• _VORLIEGENDER TEXT_:

Auch bei Kelten sehr beliebt: Hercules (Detail der rekonstruierten Säule von Schwarzenacker)

Auch bei Kelten sehr beliebt: Hercules (Detail der rekonstruierten Säule von Schwarzenacker)

Auch wird oft eine Verbindung zwischen den Druiden mit einem Eichenkult postuliert; Plinius der Ältere vermutete, daß die Bezeichnung auf das altgriechische Wort für „Eiche“ zurückgeht. Auch die keltische Wurzel „dru“ für „Eiche“ steckt in dem Wort, so daß die Übersetzung des Wortes „Druide“ als „Eichenkundiger“ in der Wissenschaft heute gängig ist.

Ein gutes Beispiel für diese Übertragung keltischer Kultvorstellungen ist die 1964 gefundene Jupitergigantensäule aus Hausen an der Zaber, deren Säulentrommeln statt mit Schuppenbewuchs mit Eichenlaubblättern geschmückt sind.

Hierbei muß jedoch auch beachtet werden, daß die Eiche nicht nur ein typisch keltisches Symbol ist, sondern auch Jupiter selbst – beziehungsweise seinem griechischen Äquivalent Zeus – als heiliger Baum gilt, der in der Mythologie eine wichtige Rolle spielt, da Zeus im Orakel von Dodona aus dem Rauschen der Blätter einer Eiche weissagt. Insofern paßt die Verzierung einer Säule mit Eichenlaub zu beiden Kulturkreisen und kann in beide Richtungen gedeutet werden.

Die Baumstamm- und Schuppensymbolik der gallischen Jupitergigantensäulen ist deswegen zwar ein gut belegbares Indiz für einen Zusammenhang mit keltischem Baumkult, eindeutiger auf keltische Einflüsse hinweisend ist jedoch die Darstellung des Jupiters mit dem Rad.

Jupiter mit dem Rad

Opferszene an einer Jupitersäule mit Rad (Mosaikkalender aus St. Romain-en-Gal)

Opferszene an einer Jupitersäule mit Rad (Mosaikkalender aus St. Romain-en-Gal)

• _ERFASSTES MATERIAL_:
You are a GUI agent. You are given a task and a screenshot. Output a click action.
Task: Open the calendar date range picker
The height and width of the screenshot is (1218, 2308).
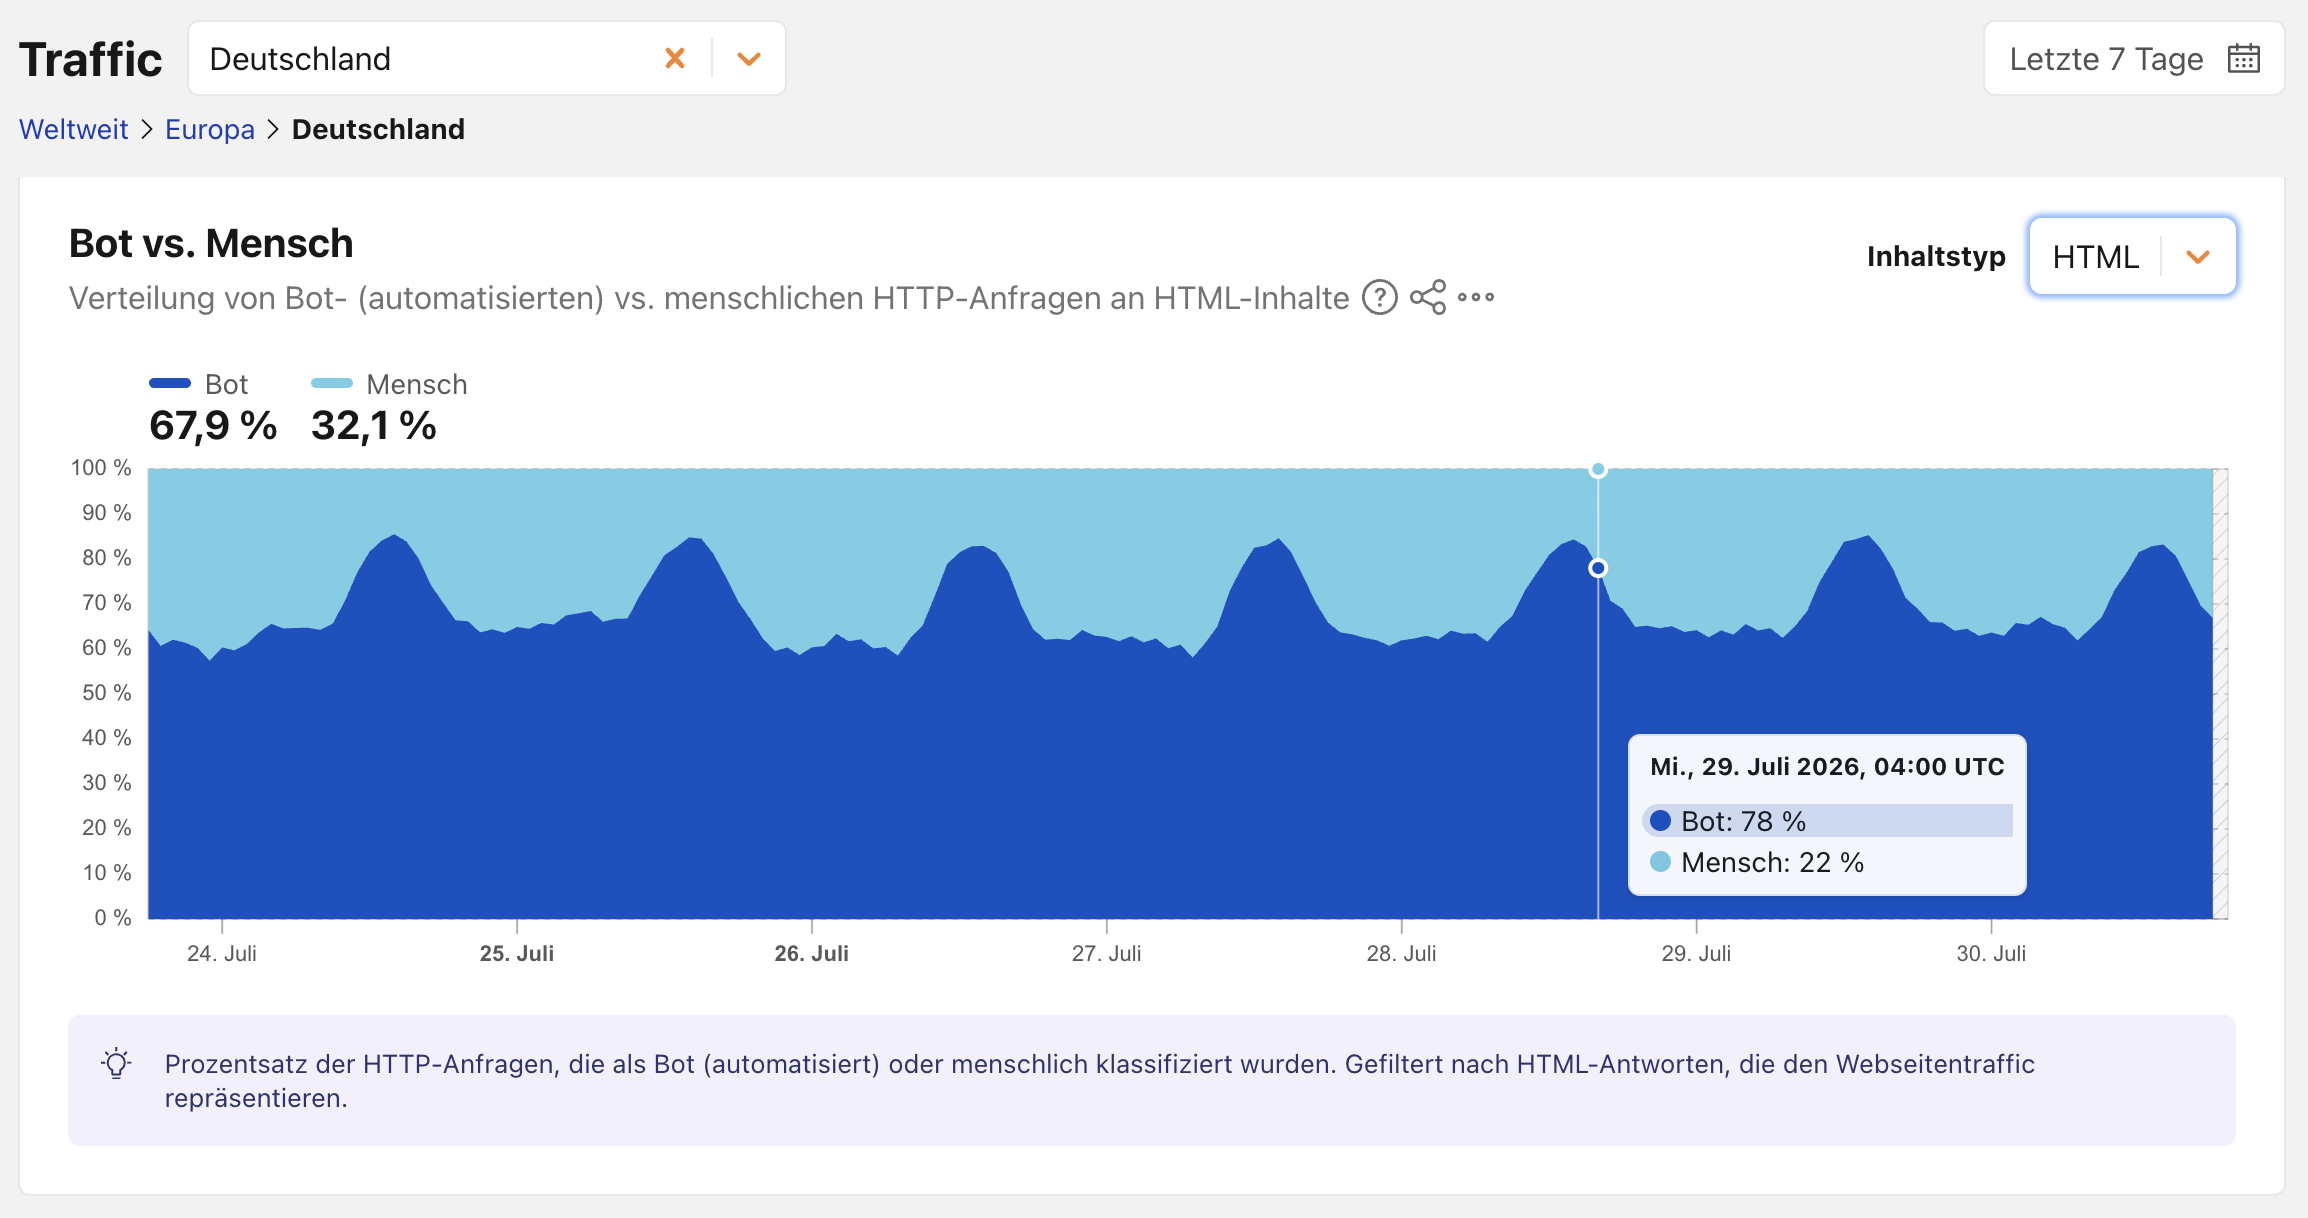[x=2244, y=59]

• _ARBEITSAUFTRÄGE_:
#1 Womit sind laut dem Text über die Jupitergigantensäulen die Säulentrommeln der Säule aus Hausen an der Zaber geschmückt?
#2 Ändern Sie einen Abschnitt aus dem Text über die Jupitergigantensäulen: Schreiben Sie alles von „Auch wird oft“ bis hinunter zu „Eichenlaubblättern geschmückt sind.“ ab und setzen Sie dabei „verbreitet“ an die Stelle von „gängig“.
#3 Führen Sie den Text über die Jupitergigantensäulen im Anschluss an seinen letzten Satz weiter.

• _LÖSUNGEN_:
#1 Mit Eichenlaubblättern statt mit Schuppenbewuchs.

#2
Auch wird oft eine Verbindung zwischen den Druiden mit einem Eichenkult postuliert; Plinius der Ältere vermutete, daß die Bezeichnung auf das altgriechische Wort für „Eiche“ zurückgeht. Auch die keltische Wurzel „dru“ für „Eiche“ steckt in dem Wort, so daß die Übersetzung des Wortes „Druide“ als „Eichenkundiger“ in der Wissenschaft heute verbreitet ist.

Ein gutes Beispiel für diese Übertragung keltischer Kultvorstellungen ist die 1964 gefundene Jupitergigantensäule aus Hausen an der Zaber, deren Säulentrommeln statt mit Schuppenbewuchs mit Eichenlaubblättern geschmückt sind.

#3
Die Verbindung Jupiters mit dem Rad ist auch von anderen bildlichen Darstellungen aus dem gallo-römischen Raum bekannt. In Alzey gibt es die Darstellung eines auf dem Thron sitzenden Jupiters, dessen Thron an der Seite ein Radsymbol zeigt.

Das Rad gilt generell als ein Himmelssymbol, wobei es nicht nur als Sonnenrad auftritt, sondern auch als Donnerrad, was sich aus dem rumpelnden Geräusch eines fahrenden Wagens leicht erklären läßt.

Ein Mosaik aus einem Landgut aus St.-Romain-en-Gal zeigt einen Mann und eine Frau, die vor einer Jupitersäule ein Opfer an Jupiter frugifer darbringen, um für gute Ernte zu bitten. Die dargestellte Jupitersäule zeigt auf der Spitze einen stehenden Jupiter, der in der rechten Hand ein Blitzbündel hält und mit der linken Hand auf ein Rad gestützt ist.

Die eindeutigste Verbindung stammt jedoch aus Köln, wo auf einem Jupiteraltar mit der Inschrift IOM ein achtspeichiges Rad abgebildet ist. Es gibt auch Bildnisse ohne Jupiterfigur, wo nur das Rad in Kombination mit dem Blitzbündel dargestellt ist. Der mit Blitz und Rad assoziierte Gott wird in allen erhaltenen Inschriften als Jupiter identifiziert und ist deswegen eindeutig.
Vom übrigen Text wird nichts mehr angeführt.